Collected data entries:
------

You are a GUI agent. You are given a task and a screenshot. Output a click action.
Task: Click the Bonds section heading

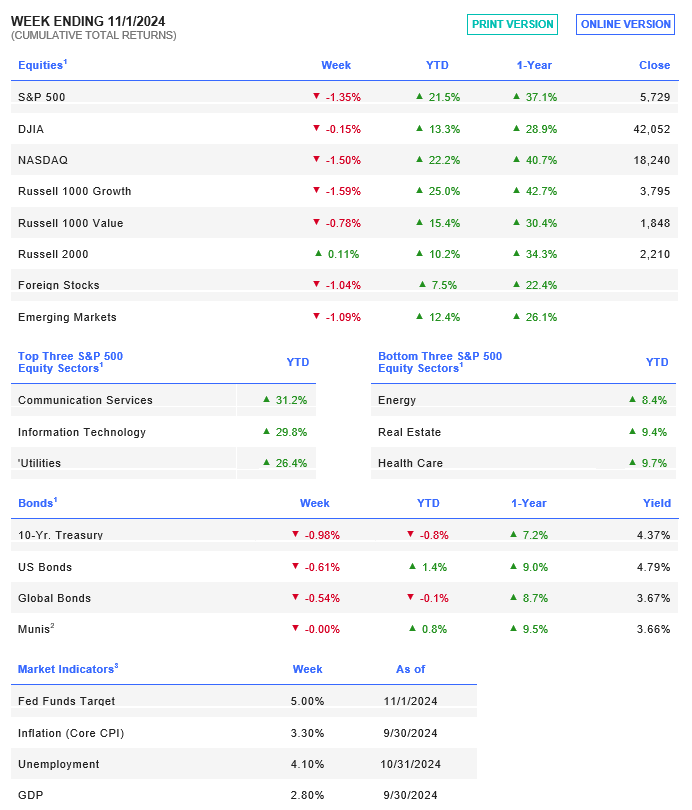(38, 503)
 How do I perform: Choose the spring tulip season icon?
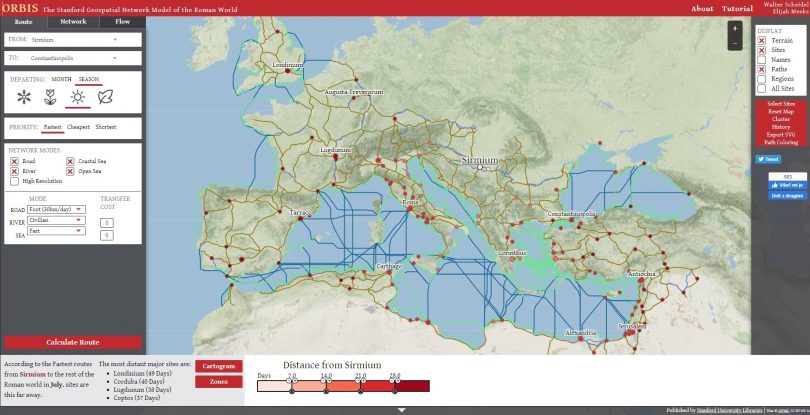tap(48, 97)
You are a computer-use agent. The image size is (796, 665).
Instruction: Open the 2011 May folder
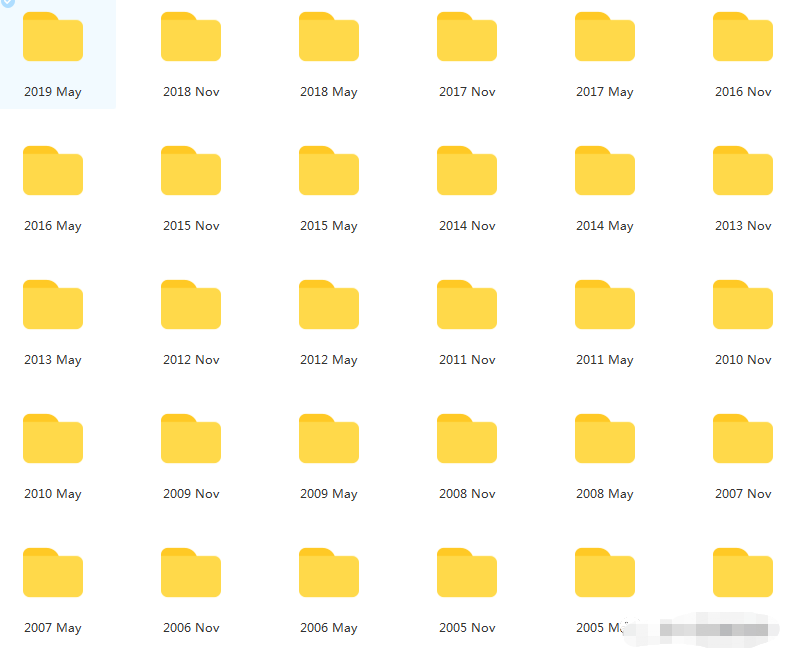(x=605, y=305)
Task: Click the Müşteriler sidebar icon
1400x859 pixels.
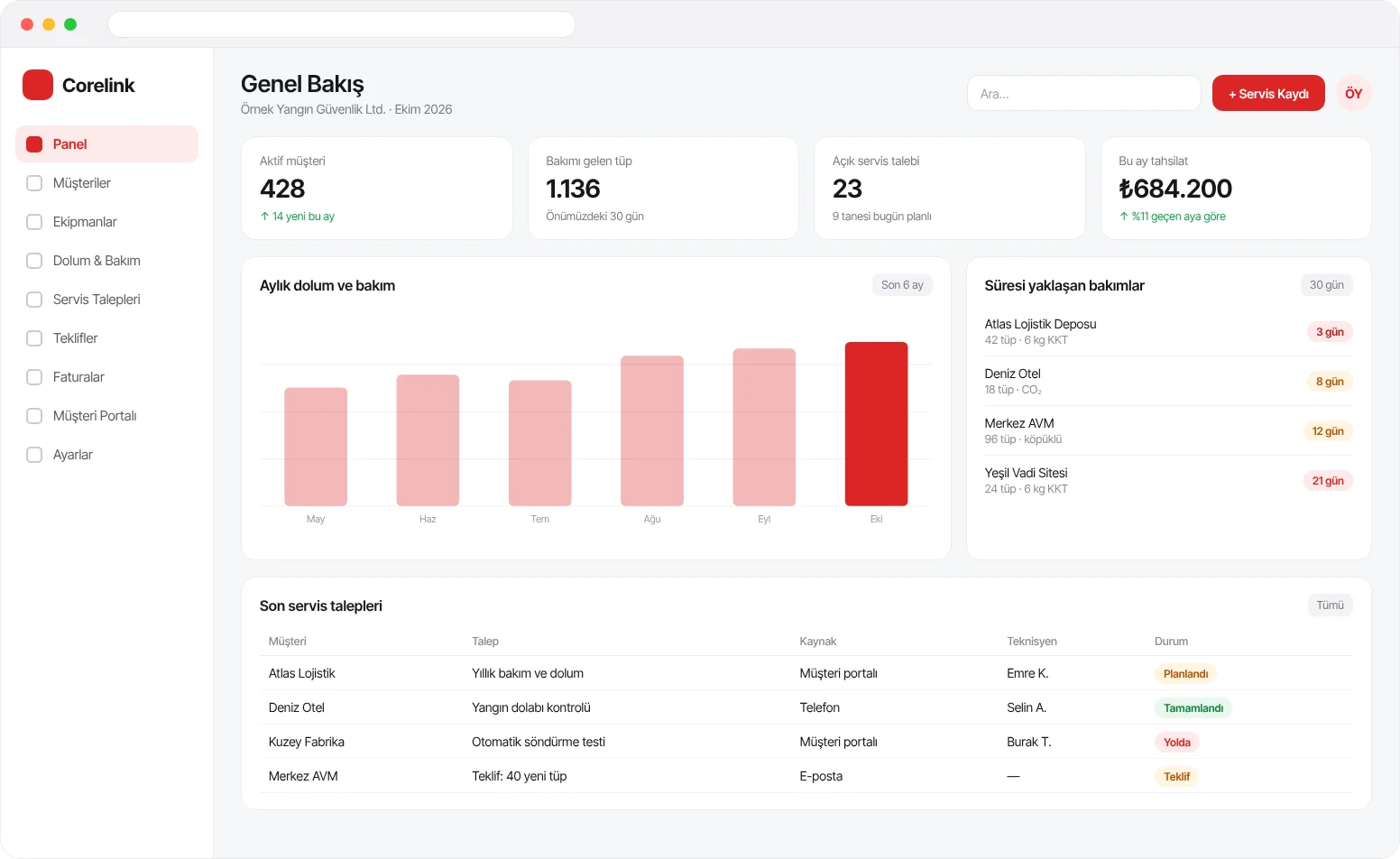Action: pos(34,183)
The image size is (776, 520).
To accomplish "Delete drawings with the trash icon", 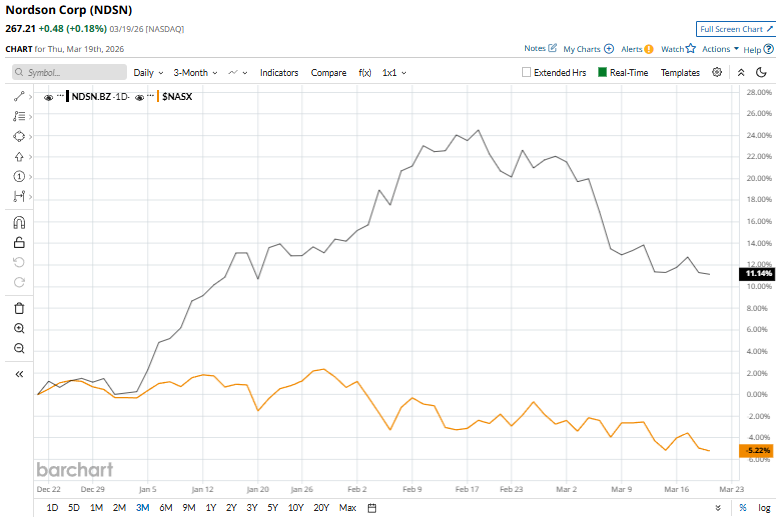I will (19, 308).
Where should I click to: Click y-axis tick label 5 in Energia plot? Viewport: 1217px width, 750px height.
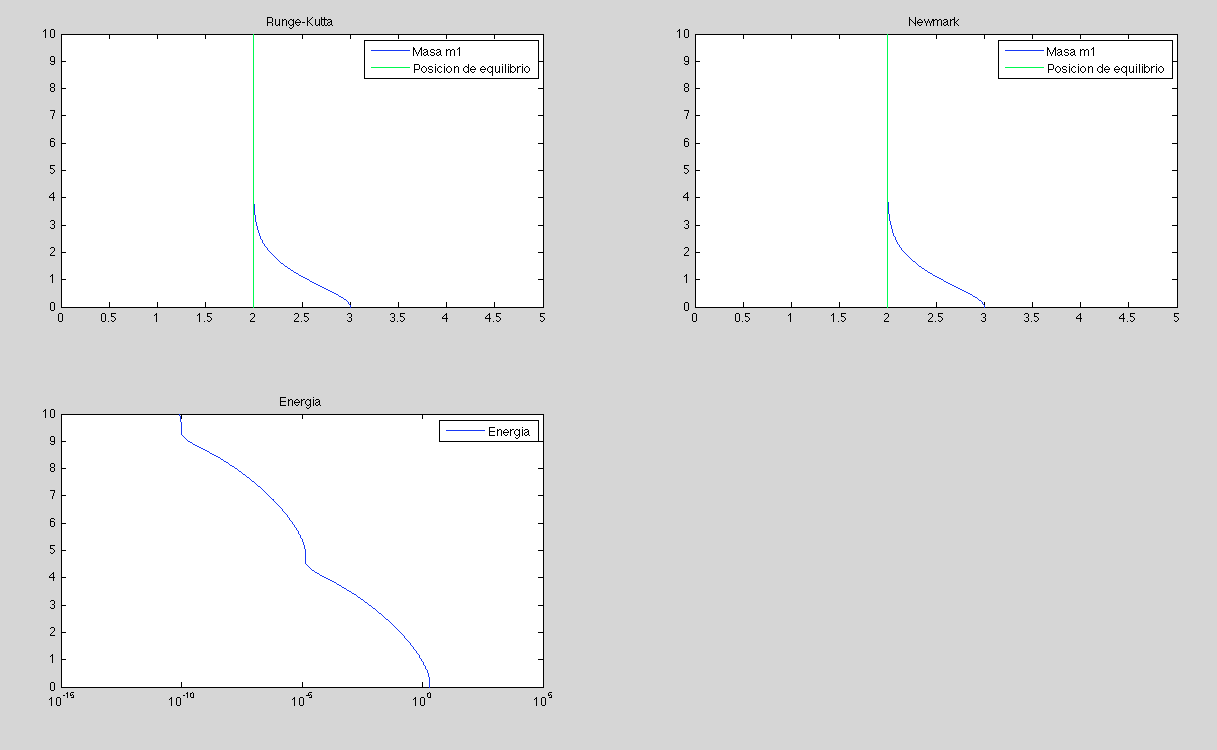click(x=52, y=550)
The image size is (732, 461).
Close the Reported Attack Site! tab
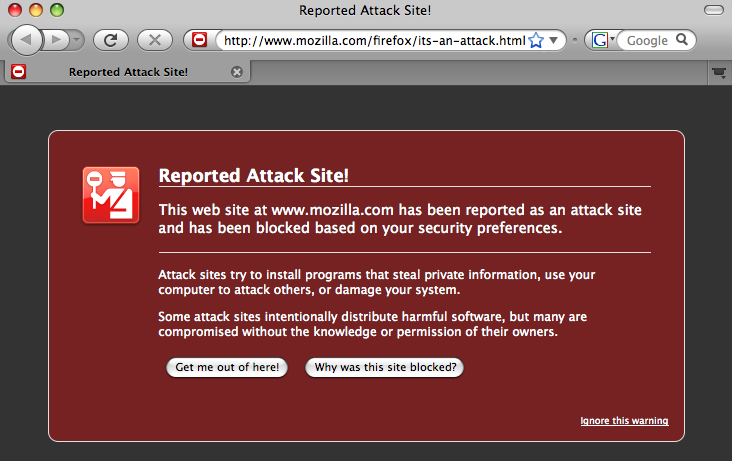pyautogui.click(x=236, y=72)
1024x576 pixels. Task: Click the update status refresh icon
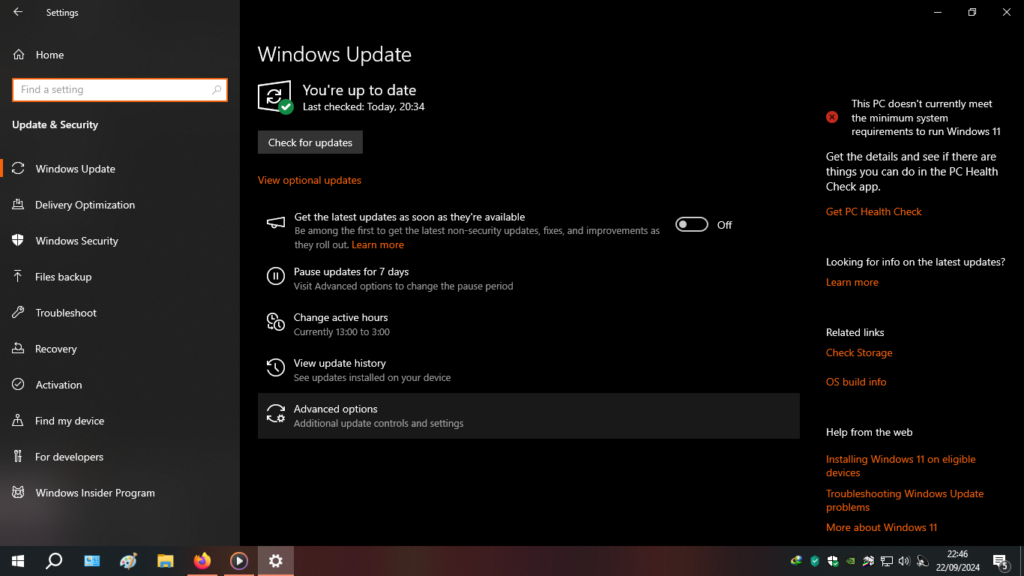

------

#### [DIRECTIONS]
Both ends included, copy word for word the lines from the top of the entries above through the line with "The image size is (776, 520).". No pictures.

#### [WRITTEN RESPONSE]
You are a GUI agent. You are given a task and a screenshot. Output a click action.
Task: Click the Bonds section heading

(38, 503)
 How do I perform: Choose the spring tulip season icon?
tap(48, 97)
You are a computer-use agent. The image size is (796, 665).
Instruction: Open the 2011 May folder
(x=605, y=305)
Task: Click the Müşteriler sidebar icon
1400x859 pixels.
Action: pos(34,183)
The image size is (776, 520).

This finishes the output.